A Trace is the core data structure that captures execution information for every runnable execution, providing a complete audit trail of what happened. This tracing system enables complete observability into your application’s behavior and performance. For the previous LLM example, a single span inside the run’s trace would look like this:
from timbal.state.tracing.span import Span

llm_span = Span(
    path="agent.llm",
    call_id="068c4458383678be800031537a8df42e",
    parent_call_id="068c4458382e708f8000cc0f9b19d970",
    t0=1640995200000,  # Start time (Unix ms)
    t1=1640995201000,  # End time (Unix ms)
    input={
        "model": "openai/gpt-4o-mini",
        "messages": [{
            "role": "user",
            "content": [{"type": "text", "text": "Hello"}],
        }],
    },
    output={
        "role": "assistant",
        "content": [{"type": "text", "text": "Hello!

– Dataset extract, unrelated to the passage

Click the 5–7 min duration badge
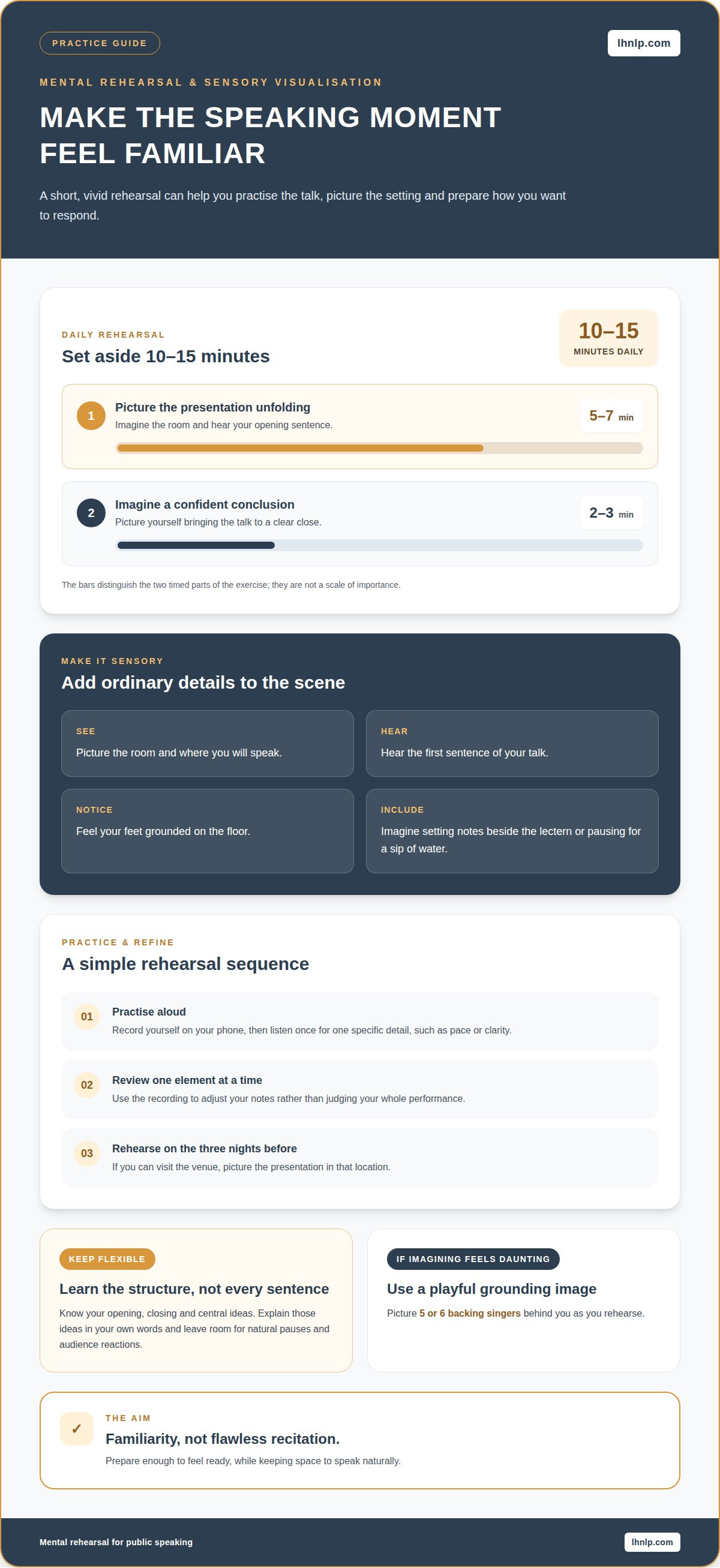720x1568 pixels. (x=611, y=416)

How can I assist you today?"}],
    },
    usage={
        "openai/gpt-4o-mini:input_tokens": 32,
        "openai/gpt-4o-mini:output_tokens": 10,
    },
    metadata={
        "type": "LLM",
        "model_provider": "openai",
        "model_name": "gpt-4o-mini",
        "ttft": 1.218775834015105,  # Time To First Token
        "tps": 103.44992571967803,  # Tokens Per Second
    },
)
Spans are stored in a Trace — a dict keyed by call_id. Access them during or after a run via get_run_context()._trace or helper methods like step_span(). That’s a single span, but spans don’t usually come in isolation — they’re organized into larger execution units: Runs.

Runs

A Run represents the complete execution of your application - from the moment you invoke a runnable until it finishes. Think of it as the lifecycle of a single request or operation, whether that’s a simple function call or a complex multi-step agent workflow. Every Run is composed of a collection of spans:
  • Simple execution: Running a single tool generates one span — the tool’s input, output, timing, and metadata
  • Complex execution: Running an agent generates multiple spans as it decides which tools to use, calls LLMs for reasoning, executes tools, and processes results
All spans within a run share the same run_id (via RunContext.id), creating a complete execution history that you can analyze, debug, or replay.

The Run Context

Traces are stored in the RunContext - a central hub that manages all run data. You can access traces during execution, control storage behavior, and use this system to share data between different parts of your run. More on this in the Context section.